Algunos criterios éticos para el uso de Internet
P. Fernando Pascual
13-4-2011
El uso correcto de los medios de comunicación social es posible desde un buen estudio
de los mismos y desde el conocimiento y la aplicación de las normas de orden moral,
como explicaba el Concilio Vaticano II en el Decreto “Inter mirifica” (n. 4).
Por lo mismo, a la hora de reflexionar sobre los caminos para lograr un buen uso de
Internet (un poderoso medio de información y comunicación), no sería necesario
establecer nuevos criterios éticos, pues bastaría con conocer los criterios éticos
generales y aplicarlos a los nuevos ámbitos y circunstancias (cf. Pontificio Consejo
para las comunicaciones sociales, “Ética en las comunicaciones sociales”, n. 28).
A través de estas líneas queremos recoger algunos criterios éticos ofrecidos por la
Iglesia católica para un uso éticamente adecuado de Internet, lo cual exige una
atención particular a las características propias de este nuevo ámbito comunicativo,
como, por ejemplo, su rapidez en la difusión, y su alcance potencialmente universal.
El criterio fundamental que guía las distintas aplicaciones está en el reconocimiento de
la centralidad de la persona humana, que es el agente y el destinatario de todo lo que
ocurre en el mundo de la comunicación: “Como sucede con otros medios de
comunicación, la persona y la comunidad de personas son el centro de la valoración
ética de Internet” (Pontificio Consejo para las comunicaciones sociales, “Ética en
Internet”, n. 3).
Puesto que el ser humano está constitutivamente abierto hacia la verdad, existe un
derecho a la información, que será correcta si es verdadera e íntegra (cf. “Inter
mirifica”, n. 5). Este derecho exige, además, que la información sea asequible a todos,
y que exista una diversidad de fuentes de información para que las personas tengan la
posibilidad de valorarlas y de elegir las mejores (cf. Pontificia Comisión para las
comunicaciones sociales, “Communio et progressio”, nn. 33-43), lo cual resulta
especialmente posible gracias a las muchas iniciativas informativas que se hacen
presentes en Internet, y que compiten seriamente con los medios tradicionales
(prensa, radio, televisión).
Por eso, junto al derecho a la información existe el deber de los “lectores” (de los
internautas) de escoger aquello que sobresale en virtud, ciencia y arte, y de evitar “lo
que pueda ser causa u ocasión de daño espiritual, lo que pueda poner en peligro a
otros por su mal ejemplo, o lo que dificulte las informaciones buenas y promueva las
malas”. Hay que ser conscientes, además, de que los medios pueden desvirtuarse
“cuando se colabora con empresarios que manejan estos medios con móviles
exclusivamente económicos” (“Inter mirifica”, n. 9).

########################################

**Tareas por realizar:**
• 1. Transcribe tal cual el pasaje del texto sobre ética en Internet que comienza con las palabras "A través de" y termina con "alcance potencialmente universal.".
• 2. Retoma el texto sobre criterios éticos para el uso de Internet y prosíguelo a partir de su última oración.

**Material:**
########################################

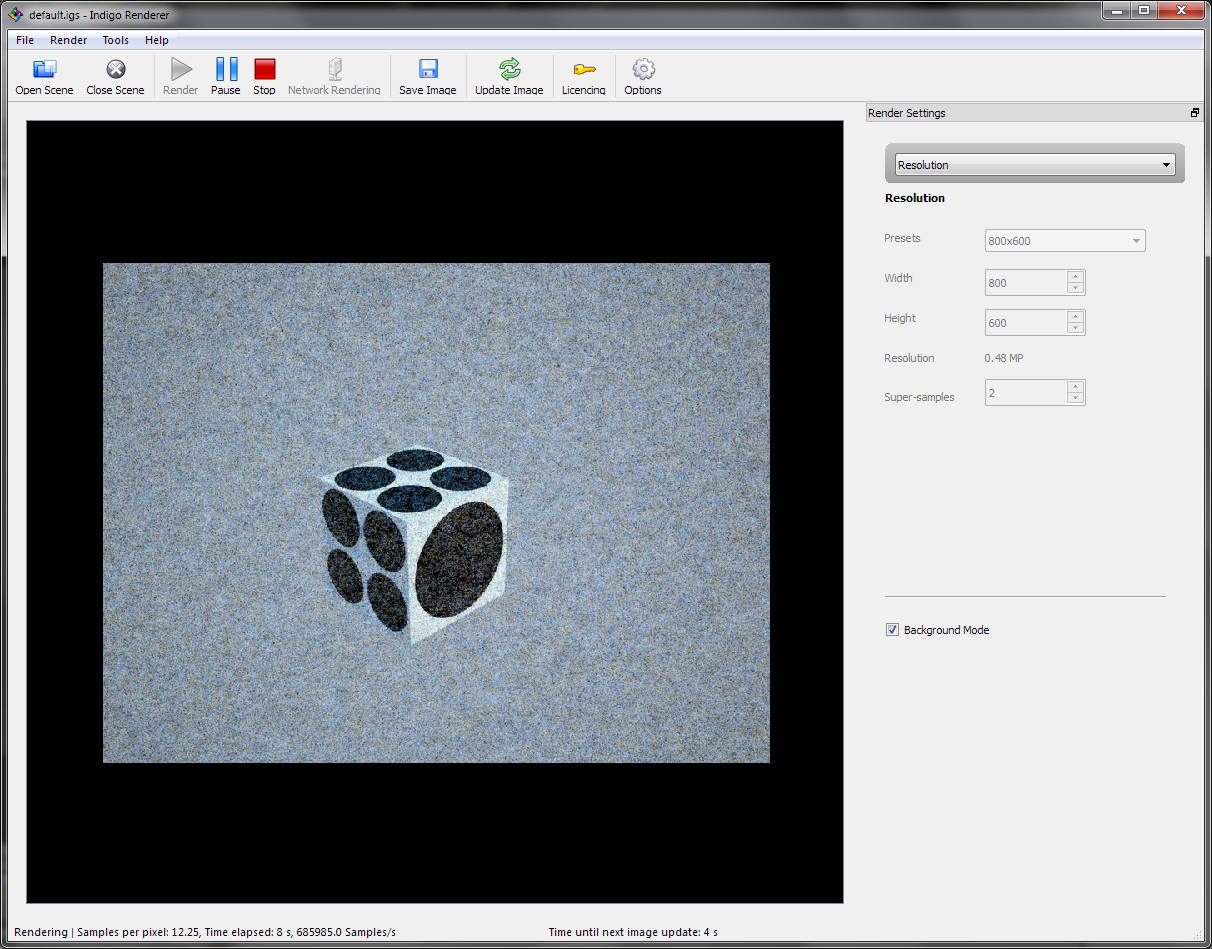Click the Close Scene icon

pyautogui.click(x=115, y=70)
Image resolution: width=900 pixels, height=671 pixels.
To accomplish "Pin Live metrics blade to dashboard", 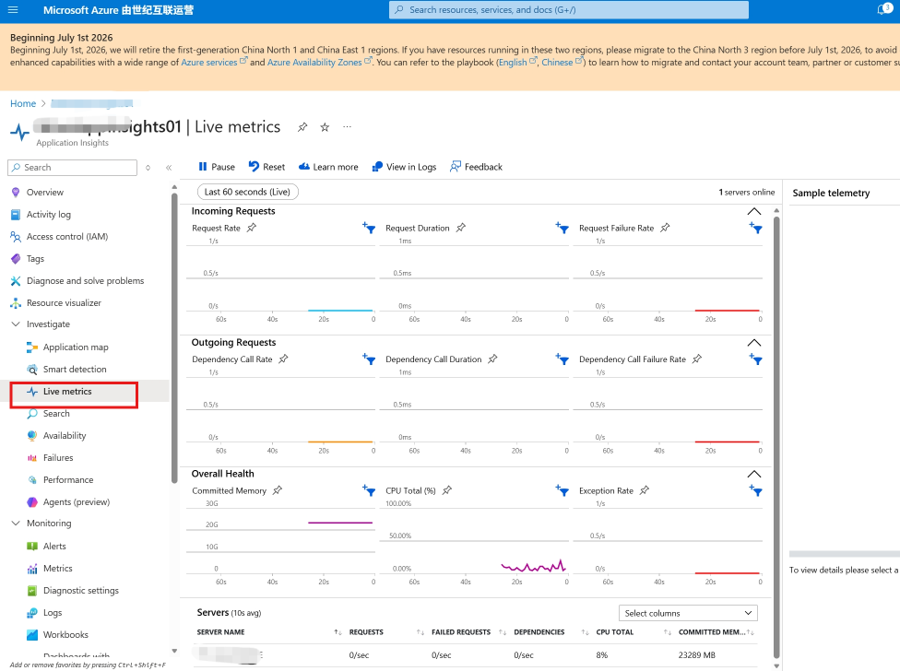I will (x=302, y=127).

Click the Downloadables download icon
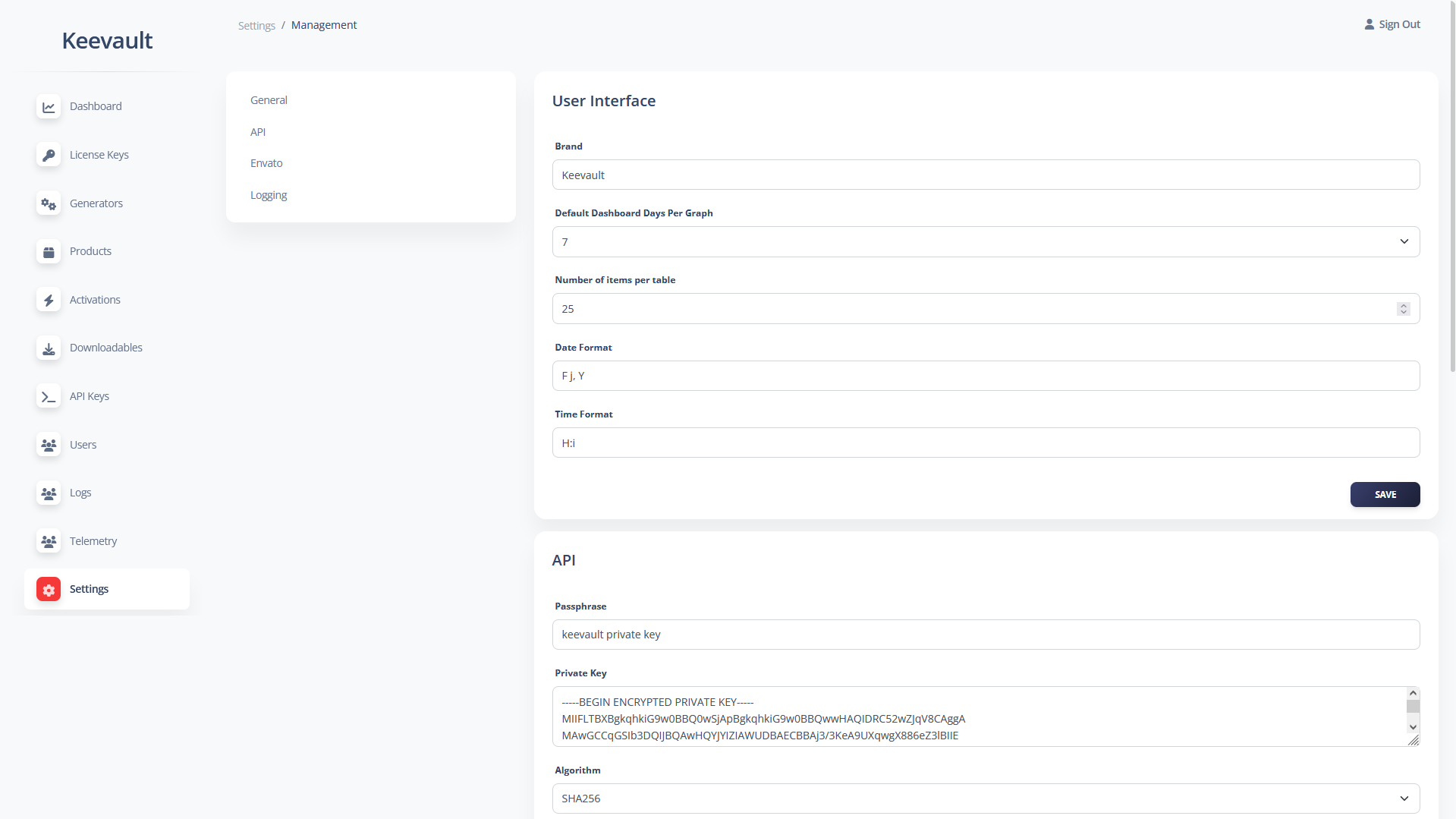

########################################

**Resultados del ejercicio:**
• 1.
A través de estas líneas queremos recoger algunos criterios éticos ofrecidos por la
Iglesia católica para un uso éticamente adecuado de Internet, lo cual exige una
atención particular a las características propias de este nuevo ámbito comunicativo,
como, por ejemplo, su rapidez en la difusión, y su alcance potencialmente universal.

• 2.
Quienes producen y difunden material de diverso tipo en los medios y en Internet no
pueden olvidar que mientras informan pueden dirigir, para bien o para mal, el modo
de actuar de otras personas. Ello significa que un criterio básico a la hora de valorar
las informaciones que se van a publicar consiste en preguntarnos si contribuyen o no
a salvaguardar y fomentar el bien común (cf. “Inter mirifica”, n. 11; “Communio et
progressio”, n. 16). Esto vale también en lo que se refiere al respeto y tutela de la
buena fama de las personas y de sus derechos, así como la no publicación de secretos
“si lo exigen las necesidades o circunstancias del cargo o el bien público” (“Communio
et progressio”, n. 42).
Aquí se hace necesario aludir a un tema complejo: ¿qué deberes tienen las
autoridades civiles hacia los medios de comunicación social y hacia Internet? En el
decreto “Inter mirifica” se dan una serie de indicaciones importantes: las autoridades
deben velar por una verdadera y justa libertad de información; “fomentar la religión,
la cultura, las bellas artes”; defender a los destinatarios; ayudar a iniciativas, sobre
todo las provechosas para los jóvenes; procurar con leyes “que el mal uso de estos
medios no desencadene graves peligros para las costumbres públicas y el progreso de
la sociedad” (“Inter mirifica”, n. 12).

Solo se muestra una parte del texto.